Saved entries:
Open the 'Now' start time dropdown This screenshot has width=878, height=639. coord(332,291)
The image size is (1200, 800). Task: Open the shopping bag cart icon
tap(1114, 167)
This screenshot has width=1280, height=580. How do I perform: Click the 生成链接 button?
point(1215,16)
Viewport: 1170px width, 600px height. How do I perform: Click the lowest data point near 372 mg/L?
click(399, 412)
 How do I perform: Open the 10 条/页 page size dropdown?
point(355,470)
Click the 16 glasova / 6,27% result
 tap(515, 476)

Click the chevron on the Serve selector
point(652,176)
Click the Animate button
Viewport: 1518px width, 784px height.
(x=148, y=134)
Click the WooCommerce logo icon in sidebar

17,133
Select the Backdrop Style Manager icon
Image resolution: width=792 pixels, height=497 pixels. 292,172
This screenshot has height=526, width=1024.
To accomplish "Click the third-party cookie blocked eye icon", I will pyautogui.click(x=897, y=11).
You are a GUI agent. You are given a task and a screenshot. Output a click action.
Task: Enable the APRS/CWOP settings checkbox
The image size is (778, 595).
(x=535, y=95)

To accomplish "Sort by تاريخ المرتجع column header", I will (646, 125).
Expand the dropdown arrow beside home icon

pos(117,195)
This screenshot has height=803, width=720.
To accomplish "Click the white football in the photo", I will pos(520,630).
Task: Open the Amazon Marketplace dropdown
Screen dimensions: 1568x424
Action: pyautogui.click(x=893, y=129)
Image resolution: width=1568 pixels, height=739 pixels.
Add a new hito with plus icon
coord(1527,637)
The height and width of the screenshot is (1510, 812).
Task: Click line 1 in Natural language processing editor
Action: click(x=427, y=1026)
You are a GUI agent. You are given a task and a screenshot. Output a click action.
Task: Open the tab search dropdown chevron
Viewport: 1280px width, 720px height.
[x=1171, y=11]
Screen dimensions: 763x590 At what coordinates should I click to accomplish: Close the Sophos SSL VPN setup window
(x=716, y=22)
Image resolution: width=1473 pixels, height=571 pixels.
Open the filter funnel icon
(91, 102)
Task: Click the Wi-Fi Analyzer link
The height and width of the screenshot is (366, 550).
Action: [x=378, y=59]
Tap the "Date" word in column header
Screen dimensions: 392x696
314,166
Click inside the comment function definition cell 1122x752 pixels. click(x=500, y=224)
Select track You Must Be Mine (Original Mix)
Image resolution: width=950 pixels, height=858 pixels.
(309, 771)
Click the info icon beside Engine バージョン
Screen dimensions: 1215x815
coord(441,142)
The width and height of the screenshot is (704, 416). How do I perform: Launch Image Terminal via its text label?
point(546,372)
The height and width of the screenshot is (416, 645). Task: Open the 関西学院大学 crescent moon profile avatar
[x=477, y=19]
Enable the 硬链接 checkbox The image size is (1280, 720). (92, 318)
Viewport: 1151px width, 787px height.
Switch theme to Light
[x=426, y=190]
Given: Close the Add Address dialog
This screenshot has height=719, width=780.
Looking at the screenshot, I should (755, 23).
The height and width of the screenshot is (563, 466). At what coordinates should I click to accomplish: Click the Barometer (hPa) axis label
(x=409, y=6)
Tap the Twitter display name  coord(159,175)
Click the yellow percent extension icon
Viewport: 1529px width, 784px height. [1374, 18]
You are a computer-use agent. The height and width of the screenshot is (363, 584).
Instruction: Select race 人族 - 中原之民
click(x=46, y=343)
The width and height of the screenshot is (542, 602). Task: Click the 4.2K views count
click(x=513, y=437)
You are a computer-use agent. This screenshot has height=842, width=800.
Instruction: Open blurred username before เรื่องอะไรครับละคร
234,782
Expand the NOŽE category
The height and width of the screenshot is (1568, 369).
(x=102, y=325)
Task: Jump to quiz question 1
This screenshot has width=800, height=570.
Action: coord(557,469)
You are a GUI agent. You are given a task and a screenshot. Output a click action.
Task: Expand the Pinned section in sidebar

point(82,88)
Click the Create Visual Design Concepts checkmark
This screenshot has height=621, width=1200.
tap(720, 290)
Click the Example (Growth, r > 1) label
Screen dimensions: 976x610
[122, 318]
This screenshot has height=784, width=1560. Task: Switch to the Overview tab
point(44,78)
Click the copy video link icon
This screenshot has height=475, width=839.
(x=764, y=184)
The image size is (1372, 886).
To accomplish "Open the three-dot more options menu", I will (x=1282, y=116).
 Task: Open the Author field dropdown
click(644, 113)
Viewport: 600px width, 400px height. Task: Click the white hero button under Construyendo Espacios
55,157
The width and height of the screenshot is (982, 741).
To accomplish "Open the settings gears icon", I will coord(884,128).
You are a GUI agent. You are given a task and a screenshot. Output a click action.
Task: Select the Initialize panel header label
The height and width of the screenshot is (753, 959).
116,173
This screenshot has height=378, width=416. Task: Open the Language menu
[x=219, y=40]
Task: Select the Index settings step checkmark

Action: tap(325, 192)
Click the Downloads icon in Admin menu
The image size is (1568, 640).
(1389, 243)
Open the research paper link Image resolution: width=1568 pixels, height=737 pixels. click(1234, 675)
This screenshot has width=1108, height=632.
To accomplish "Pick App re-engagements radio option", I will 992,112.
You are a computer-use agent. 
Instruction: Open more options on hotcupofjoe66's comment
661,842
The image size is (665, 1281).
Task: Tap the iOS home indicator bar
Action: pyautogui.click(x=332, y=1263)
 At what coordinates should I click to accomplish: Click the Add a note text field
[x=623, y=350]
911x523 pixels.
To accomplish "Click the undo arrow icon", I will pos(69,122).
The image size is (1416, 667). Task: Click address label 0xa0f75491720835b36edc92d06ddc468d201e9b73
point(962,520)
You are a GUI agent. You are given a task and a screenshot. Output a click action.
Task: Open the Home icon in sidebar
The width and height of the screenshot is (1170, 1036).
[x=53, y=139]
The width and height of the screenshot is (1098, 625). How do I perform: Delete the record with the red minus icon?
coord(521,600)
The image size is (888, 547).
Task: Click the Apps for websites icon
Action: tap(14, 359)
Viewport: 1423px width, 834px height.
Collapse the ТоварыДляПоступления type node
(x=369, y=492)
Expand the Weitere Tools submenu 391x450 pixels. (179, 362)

### Work instruction
Output the records exactly, including every line.

### Solution
Open the 'Now' start time dropdown This screenshot has width=878, height=639. coord(332,291)
The image size is (1200, 800). Task: Open the shopping bag cart icon
tap(1114, 167)
This screenshot has width=1280, height=580. How do I perform: Click the 生成链接 button?
point(1215,16)
Viewport: 1170px width, 600px height. How do I perform: Click the lowest data point near 372 mg/L?
click(399, 412)
 How do I perform: Open the 10 条/页 page size dropdown?
point(355,470)
Click the 16 glasova / 6,27% result
 tap(515, 476)

Click the chevron on the Serve selector
point(652,176)
Click the Animate button
Viewport: 1518px width, 784px height.
(x=148, y=134)
Click the WooCommerce logo icon in sidebar

17,133
Select the Backdrop Style Manager icon
Image resolution: width=792 pixels, height=497 pixels. 292,172
This screenshot has height=526, width=1024.
To accomplish "Click the third-party cookie blocked eye icon", I will pyautogui.click(x=897, y=11).
You are a GUI agent. You are given a task and a screenshot. Output a click action.
Task: Enable the APRS/CWOP settings checkbox
The image size is (778, 595).
(x=535, y=95)

To accomplish "Sort by تاريخ المرتجع column header", I will (646, 125).
Expand the dropdown arrow beside home icon

pos(117,195)
This screenshot has height=803, width=720.
To accomplish "Click the white football in the photo", I will pos(520,630).
Task: Open the Amazon Marketplace dropdown
Screen dimensions: 1568x424
Action: pyautogui.click(x=893, y=129)
Image resolution: width=1568 pixels, height=739 pixels.
Add a new hito with plus icon
coord(1527,637)
The height and width of the screenshot is (1510, 812).
Task: Click line 1 in Natural language processing editor
Action: click(x=427, y=1026)
You are a GUI agent. You are given a task and a screenshot. Output a click action.
Task: Open the tab search dropdown chevron
Viewport: 1280px width, 720px height.
[x=1171, y=11]
Screen dimensions: 763x590 At what coordinates should I click to accomplish: Close the Sophos SSL VPN setup window
(x=716, y=22)
Image resolution: width=1473 pixels, height=571 pixels.
Open the filter funnel icon
(91, 102)
Task: Click the Wi-Fi Analyzer link
The height and width of the screenshot is (366, 550).
Action: [x=378, y=59]
Tap the "Date" word in column header
Screen dimensions: 392x696
314,166
Click inside the comment function definition cell 1122x752 pixels. click(x=500, y=224)
Select track You Must Be Mine (Original Mix)
Image resolution: width=950 pixels, height=858 pixels.
(309, 771)
Click the info icon beside Engine バージョン
Screen dimensions: 1215x815
coord(441,142)
The width and height of the screenshot is (704, 416). How do I perform: Launch Image Terminal via its text label?
point(546,372)
The height and width of the screenshot is (416, 645). Task: Open the 関西学院大学 crescent moon profile avatar
[x=477, y=19]
Enable the 硬链接 checkbox The image size is (1280, 720). (92, 318)
Viewport: 1151px width, 787px height.
Switch theme to Light
[x=426, y=190]
Given: Close the Add Address dialog
This screenshot has height=719, width=780.
Looking at the screenshot, I should (755, 23).
The height and width of the screenshot is (563, 466). At what coordinates should I click to accomplish: Click the Barometer (hPa) axis label
(x=409, y=6)
Tap the Twitter display name  coord(159,175)
Click the yellow percent extension icon
Viewport: 1529px width, 784px height. [1374, 18]
You are a computer-use agent. The height and width of the screenshot is (363, 584).
Instruction: Select race 人族 - 中原之民
click(x=46, y=343)
The width and height of the screenshot is (542, 602). Task: Click the 4.2K views count
click(x=513, y=437)
You are a computer-use agent. This screenshot has height=842, width=800.
Instruction: Open blurred username before เรื่องอะไรครับละคร
234,782
Expand the NOŽE category
The height and width of the screenshot is (1568, 369).
(x=102, y=325)
Task: Jump to quiz question 1
This screenshot has width=800, height=570.
Action: coord(557,469)
You are a GUI agent. You are given a task and a screenshot. Output a click action.
Task: Expand the Pinned section in sidebar

point(82,88)
Click the Create Visual Design Concepts checkmark
This screenshot has height=621, width=1200.
tap(720, 290)
Click the Example (Growth, r > 1) label
Screen dimensions: 976x610
[122, 318]
This screenshot has height=784, width=1560. Task: Switch to the Overview tab
point(44,78)
Click the copy video link icon
This screenshot has height=475, width=839.
(x=764, y=184)
The image size is (1372, 886).
To accomplish "Open the three-dot more options menu", I will (x=1282, y=116).
 Task: Open the Author field dropdown
click(644, 113)
Viewport: 600px width, 400px height. Task: Click the white hero button under Construyendo Espacios
55,157
The width and height of the screenshot is (982, 741).
To accomplish "Open the settings gears icon", I will coord(884,128).
You are a GUI agent. You are given a task and a screenshot. Output a click action.
Task: Select the Initialize panel header label
The height and width of the screenshot is (753, 959).
116,173
This screenshot has height=378, width=416. Task: Open the Language menu
[x=219, y=40]
Task: Select the Index settings step checkmark

Action: tap(325, 192)
Click the Downloads icon in Admin menu
The image size is (1568, 640).
(1389, 243)
Open the research paper link Image resolution: width=1568 pixels, height=737 pixels. click(1234, 675)
This screenshot has width=1108, height=632.
To accomplish "Pick App re-engagements radio option", I will 992,112.
You are a computer-use agent. 
Instruction: Open more options on hotcupofjoe66's comment
661,842
The image size is (665, 1281).
Task: Tap the iOS home indicator bar
Action: pyautogui.click(x=332, y=1263)
 At what coordinates should I click to accomplish: Click the Add a note text field
[x=623, y=350]
911x523 pixels.
To accomplish "Click the undo arrow icon", I will pos(69,122).
The image size is (1416, 667). Task: Click address label 0xa0f75491720835b36edc92d06ddc468d201e9b73
point(962,520)
You are a GUI agent. You are given a task and a screenshot. Output a click action.
Task: Open the Home icon in sidebar
The width and height of the screenshot is (1170, 1036).
[x=53, y=139]
The width and height of the screenshot is (1098, 625). How do I perform: Delete the record with the red minus icon?
coord(521,600)
The image size is (888, 547).
Task: Click the Apps for websites icon
Action: tap(14, 359)
Viewport: 1423px width, 834px height.
Collapse the ТоварыДляПоступления type node
(x=369, y=492)
Expand the Weitere Tools submenu 391x450 pixels. (179, 362)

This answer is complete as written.